I 22 partecipanti del viaggio in Umbria hanno visto il coinvolgimento di tutti i loro 5 sensi.

Il verde della natura ed i multicolori fiori esposti nei vasi, ad abbellire le case medievali hanno colpito la vista, la quale è stata catturata nell’ammirare i dipinti di Giotto, Cimabe, Perugino ed altri minori, le strutture medievali degli edifici e delle cinte murarie di colore grigio del marmo alternato a quello bianco o rosato.

Il tatto nel toccare la ceramica, i tessuti qui fabbricati, gli oggetti di legno di pregevole fattura quali panche, sedili, tavoli “fratini”.

L’udito nell’ascoltare il silenzio,soprattutto all’Eremo delle carceri di Assisi o il frastuono della cascata delle Marmore con la sua grande portata d’acqua riversata in un salto (diviso in più punti) di 165 m.

L’olfatto nel percepire il profumo del pane (non salato), del vino e del tartufo. Non manca nemmeno l’odore dell’acqua e della sua pregnante umidità, che pervade l’aria e l’atmosfera nei momenti di pioggia e che crea giochi di verdeggiante muschio.

Il gusto nell’assaporare la cucina umbra dai sapori forti e decisi della norcineria, dei formaggi e dell’olio.

La guida Alessandra, coinvolgente nelle sue spiegazioni per i monumenti e per i piccoli dettagli, ci ha condotto alla scoperta di Perugia, Assisi, Spello, Spoleto, la cascata delle Marmore e Gubbio.

L’accompagnatrice Elena è stata un’affidabile ed attenta presenza,così come l’autista Nicola calmo, sorridente e dalla guida  prudente.

L’unico punto critico del viaggio è stato il rientro: trafficata l’autostrada adriatica ed attesa prolungata a Bologna dell’arrivo del pullman con i turisti recatisi a Roma ed a Napoli. A me ed alla mia amica oltre che a Bologna, è toccato cambiare un’ ulteriore navetta.
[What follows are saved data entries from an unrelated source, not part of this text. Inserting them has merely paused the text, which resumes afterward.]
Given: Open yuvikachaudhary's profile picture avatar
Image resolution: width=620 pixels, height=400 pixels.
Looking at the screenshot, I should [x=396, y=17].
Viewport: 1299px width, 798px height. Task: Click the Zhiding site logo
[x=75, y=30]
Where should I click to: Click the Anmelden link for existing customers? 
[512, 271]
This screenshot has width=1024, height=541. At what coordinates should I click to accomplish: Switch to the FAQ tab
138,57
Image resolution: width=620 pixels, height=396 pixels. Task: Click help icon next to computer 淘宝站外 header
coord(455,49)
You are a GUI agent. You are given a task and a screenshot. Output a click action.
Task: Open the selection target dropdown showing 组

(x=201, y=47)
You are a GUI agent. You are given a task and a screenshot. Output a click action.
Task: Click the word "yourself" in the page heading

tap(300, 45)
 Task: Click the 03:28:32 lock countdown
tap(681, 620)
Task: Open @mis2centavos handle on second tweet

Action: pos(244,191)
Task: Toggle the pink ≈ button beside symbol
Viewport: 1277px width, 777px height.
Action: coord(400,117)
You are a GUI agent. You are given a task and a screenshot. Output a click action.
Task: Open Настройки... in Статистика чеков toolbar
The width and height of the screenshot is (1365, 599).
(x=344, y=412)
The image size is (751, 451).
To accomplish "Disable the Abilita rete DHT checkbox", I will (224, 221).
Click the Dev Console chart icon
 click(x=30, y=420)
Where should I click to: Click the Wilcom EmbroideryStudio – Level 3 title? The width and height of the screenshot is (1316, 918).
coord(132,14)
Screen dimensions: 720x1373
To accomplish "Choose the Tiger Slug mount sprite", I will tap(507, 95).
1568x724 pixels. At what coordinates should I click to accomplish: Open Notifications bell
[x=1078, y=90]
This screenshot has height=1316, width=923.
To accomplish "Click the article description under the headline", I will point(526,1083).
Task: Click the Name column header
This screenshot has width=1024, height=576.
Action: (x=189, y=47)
Niente da dire sulla professionalità dei conducenti e sui mezzi forniti, ma mi chiedo: non è possibile organizzare pulmini più piccoli ed autonomi uno dall’altro senza creare questi incroci di pullman, navette e taxi o perlomeno limitare i disagi agli utenti?
Il malcontento per ciò è serpeggiato sia sul pullman di ritorno dall’Umbria che su quello di ritorno da Roma. E’ un vero peccato vanificare il relax e la bellezza del viaggio nei dettagli degli spostamenti: non vi pare? C’è chi arrivando al punto di raccolta/scarico previsto ha ulteriore strada da percorrere e magari andare al lavoro il giorno dopo.